* Start Task material *

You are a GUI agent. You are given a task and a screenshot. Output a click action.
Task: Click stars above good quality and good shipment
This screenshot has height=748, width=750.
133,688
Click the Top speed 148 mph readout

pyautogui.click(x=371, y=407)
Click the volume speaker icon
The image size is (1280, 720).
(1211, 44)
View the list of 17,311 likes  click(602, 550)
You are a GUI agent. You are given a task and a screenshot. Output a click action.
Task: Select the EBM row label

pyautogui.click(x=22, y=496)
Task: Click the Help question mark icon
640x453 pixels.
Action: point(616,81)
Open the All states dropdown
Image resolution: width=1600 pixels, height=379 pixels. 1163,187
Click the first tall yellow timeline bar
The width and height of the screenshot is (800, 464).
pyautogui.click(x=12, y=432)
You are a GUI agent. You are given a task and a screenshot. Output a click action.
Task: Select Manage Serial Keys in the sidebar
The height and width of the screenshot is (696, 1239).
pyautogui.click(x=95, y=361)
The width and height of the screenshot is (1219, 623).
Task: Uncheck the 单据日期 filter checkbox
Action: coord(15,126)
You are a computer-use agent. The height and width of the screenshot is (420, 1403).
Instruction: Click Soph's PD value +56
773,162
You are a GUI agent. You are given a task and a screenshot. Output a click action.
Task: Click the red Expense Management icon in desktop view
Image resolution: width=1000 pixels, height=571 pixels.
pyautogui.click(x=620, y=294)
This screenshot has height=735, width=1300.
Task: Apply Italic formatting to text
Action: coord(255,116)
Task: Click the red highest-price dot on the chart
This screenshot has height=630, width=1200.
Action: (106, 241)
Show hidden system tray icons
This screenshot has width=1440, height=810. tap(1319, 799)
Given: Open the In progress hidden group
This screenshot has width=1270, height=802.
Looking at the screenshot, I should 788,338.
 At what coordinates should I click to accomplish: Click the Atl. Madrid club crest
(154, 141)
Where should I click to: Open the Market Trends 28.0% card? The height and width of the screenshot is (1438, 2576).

* End Task material *

Copy the rows starting at the line containing "Open the All states dropdown" and ending at the line containing "Action: coord(15,126)", replacing "sidebar" with "side panel" and leaving everything else unchanged.

- **Output below**
Open the All states dropdown
Image resolution: width=1600 pixels, height=379 pixels. 1163,187
Click the first tall yellow timeline bar
The width and height of the screenshot is (800, 464).
pyautogui.click(x=12, y=432)
You are a GUI agent. You are given a task and a screenshot. Output a click action.
Task: Select Manage Serial Keys in the side panel
The height and width of the screenshot is (696, 1239).
pyautogui.click(x=95, y=361)
The width and height of the screenshot is (1219, 623).
Task: Uncheck the 单据日期 filter checkbox
Action: coord(15,126)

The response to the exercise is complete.